My List of Hope and Goodness
- She went straight from the warmth and the love of my body to the warmth and the love of God's arms.
- She never suffered, never felt pain. She will never feel physical pain.
- She only knew love. She knows we love her. She will only ever know love.
- She is still with me ... in spirit.
- We will be together again.
- She was greeted by a host of family members including her Grammy Marilyn who wanted so much to meet Riley but never did.
- When I cry, I cry for me and the pain I feel. Reese will never know this pain that I feel. She will never have to cry for anyone or miss anyone with such intensity.
- I have my little miracle, Riley Elizabeth, here on earth and she counts on me to be strong, loving and protective.
- Riley will never know the raw pain we feel. She is too young for this to be a painful memory.
- I have an amazing husband who loves and misses Reese as much as I do - my partner in this journey.
- I have incredible parents who shower Riley with love and adoration and do the same for Reese, as much as it is possible to do this from a distance. Missing her with a sweetness that only grandparents can.
- I have a sister who is a wonderful friend, a tender heart, a lifeline, who cries with me from across the miles.
- I have aunts, uncles, cousins, a mother and father in-law, sister and brother in-laws, and so many other family members who have reached out their arms and their prayers, lifting our family up to God and wishing us peace.
- I have an overwhelming network of friends and co-workers who cried with me, wrapped me in hugs, held my hand, sent me notes of compassion and would do anything for me.

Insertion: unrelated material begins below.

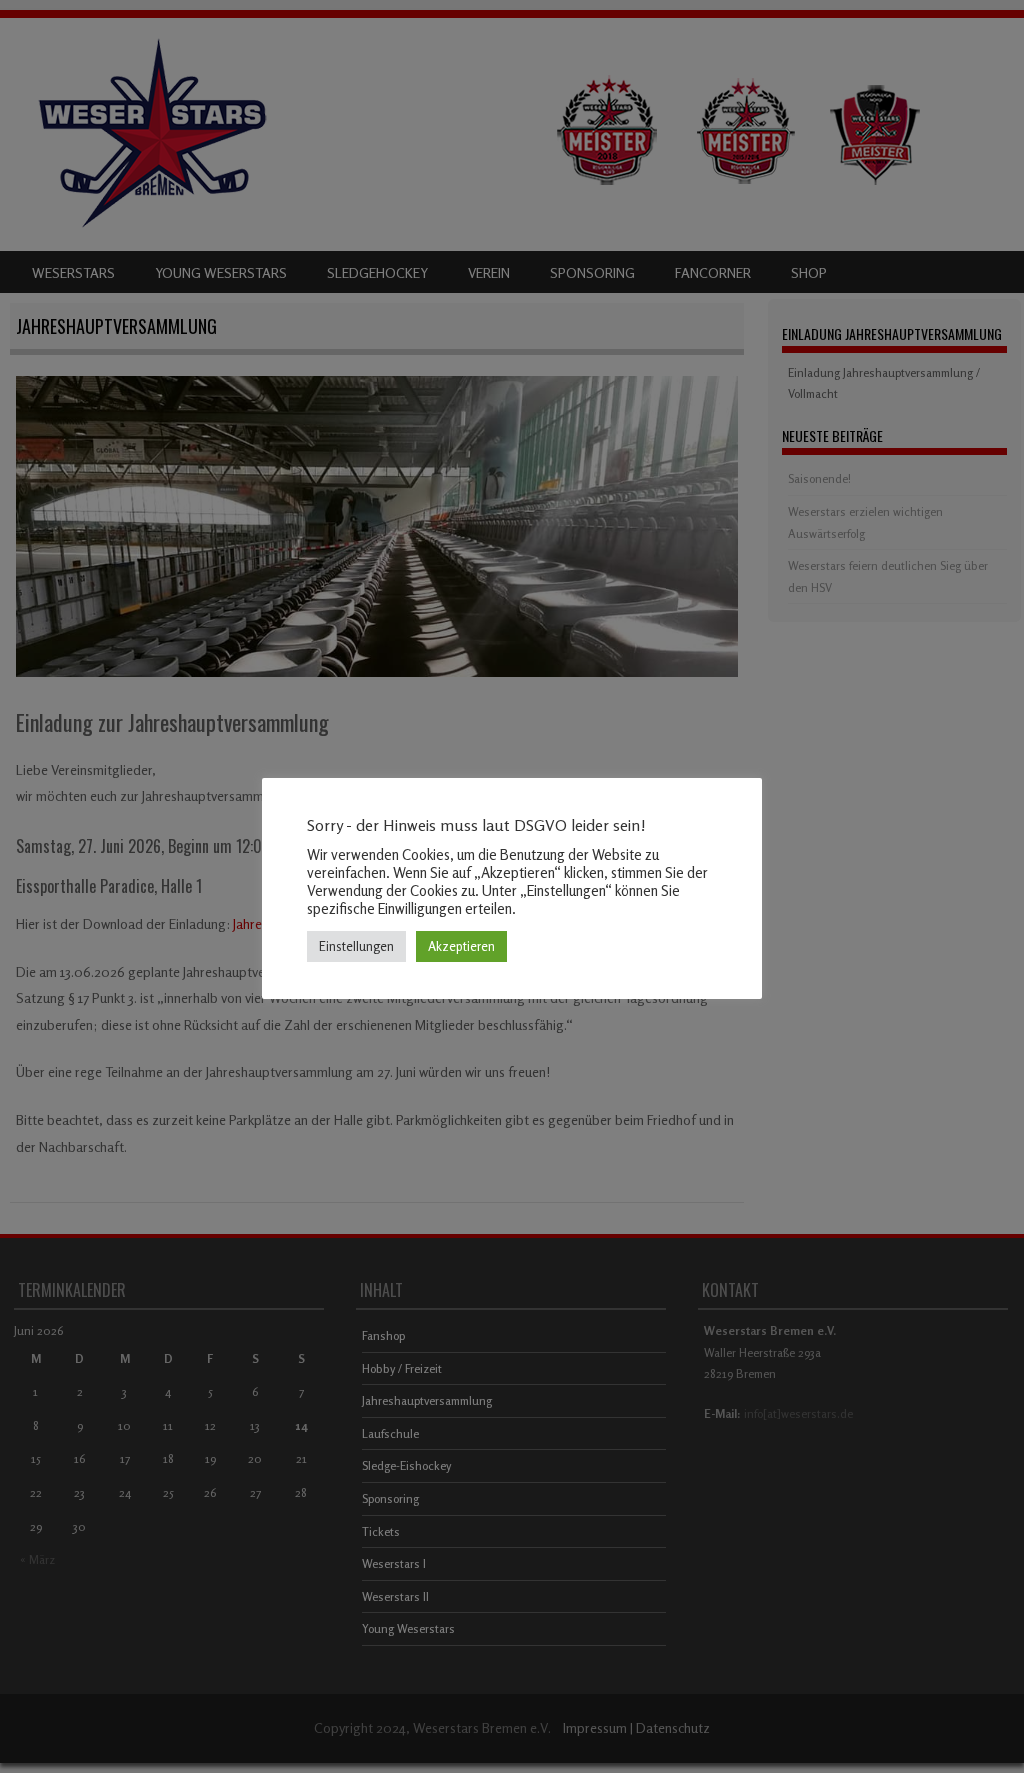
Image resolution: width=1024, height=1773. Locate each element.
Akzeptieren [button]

- I have met a new, beautiful group of women who have also experienced the loss of their children and who have become my kindred spirits, despite the fact that most of us have never met in person.
- I have a new understanding for others who have suffered or are suffering. I feel a new commitment to give back, to make the world a better place through love and compassion. I am a better person. I can be there for others and be the mother I always wanted to be by showing my children about compassion.
- I have a new focus. A new appreciation for life, for each day, for each moment. I will not take life for granted.
- Every day is one day closer to when I will meet Reese again but I do not need to rush through life in order to get there faster. She will wait for me and, when I get there, I will run to her.